** start EXTRACTED TEXT **

Timex has been making iron-man watches held together with Philips-head screws that can withstand 100 meters of water pressure since the mid-1980s. Waterproofing is no excuse for this nonsense.

Aurornis 3 hours ago | parent | next [-]

Watch cases are relatively huge for what needs to be inside them. You can see the difference between an entire smartphone and a simple time keeping device, right?

They also don’t have the long aspect ratio of phones (bending moment).

This doesn’t compare to phones at all. It’s like trying to compare your TI-83 calculator to a MacBook Pro

Pxtl 3 hours ago | parent | next [-]

Then use more screws. Stud them all the way down the perimeter of the back 1cm apart for all I care. Still better than heat-guns and prying.

vile_wretch 3 hours ago | parent [-]

Adding more holes to a surface isn't going to make it more waterproof

alt227 2 hours ago | parent [-]

Tell that to boat hull riveters

SigmundA 2 hours ago | parent | next [-]

Now go look up why they stopped riveting ships in the 40's and went to welding, there are no modern riveted ships. Even with the rivets they were forged not pressed, nothing like a screw.

Cheap aluminum boats are still riveted, welding preferred for obvious reasons. I have an old riveted aluminum John boat and is leaks through the rivets and seams...

alt227 an hour ago | parent [-]

> there are no modern riveted ships

> Cheap aluminum boats are still riveted

I think you may need to think out your entire post before typing such contradictions.

Riveted hulls worked for hundreds of years and well maintained they can last forever. Just bacause welding makes it cheaper to maintain in the long run does not detract from the fact that riveted hulls are very performant, which is why they were used everywhere that needed not only waterproofing but pressure containment too.

sib 23 minutes ago | parent | next [-]

>> I think you may need to think out your entire post before typing such contradictions.

Ships != Boats

SigmundA an hour ago | parent | prev [-]

Wood boats have been around for hundreds of years as well doesn't mean they are just as good in leak resistance to welded boats...

Ship vs boat is also not a contradiction.

giantrobot 2 hours ago | parent | prev [-]

You'd be really interested to learn the difference between a rivet and a screw.

alt227 2 hours ago | parent [-]

Rivets use holes, exactly the thing the parent mentioned about not being waterproof.

** end EXTRACTED TEXT **
** start DATASET CONTENT **

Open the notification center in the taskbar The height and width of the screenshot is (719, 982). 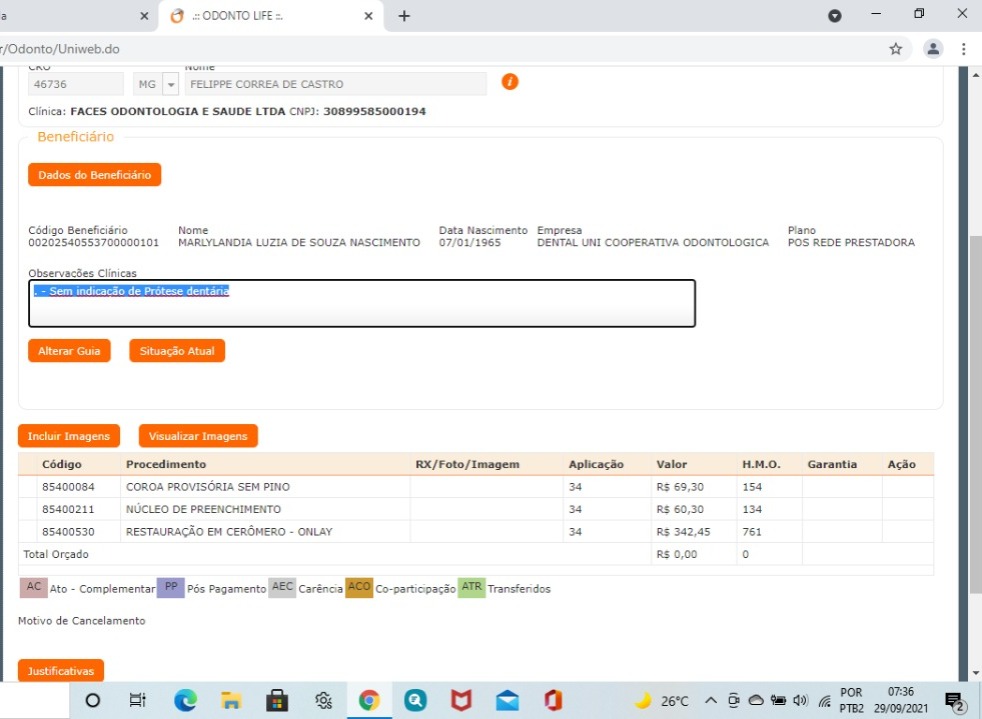955,701
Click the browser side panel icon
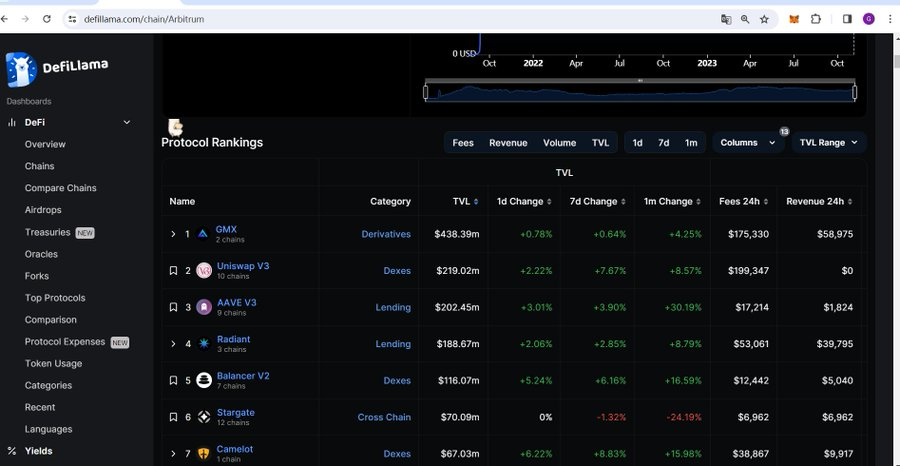 point(847,19)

** end DATASET CONTENT **

> **GIVEN INSTRUCTION 1**
Summarize the thread about screws and waterproofing in two sentences.
> **GIVEN INSTRUCTION 2**
Extract the stretch of the thread from "Ships != Boats" through "to welded boats...".
The lines after the thread are not needed for this work.

> **SOLUTION 1**
One commenter points to screw-held watches that have withstood 100 meters of water pressure since the mid-1980s, and another replies that watch cases are roomy, simple devices that lack the long aspect ratio of phones. The discussion then turns to whether adding holes hurts waterproofing, with commenters arguing over riveted hulls, the shift to welding, and the difference between ships and boats.

> **SOLUTION 2**
Ships != Boats

SigmundA an hour ago | parent | prev [-]

Wood boats have been around for hundreds of years as well doesn't mean they are just as good in leak resistance to welded boats...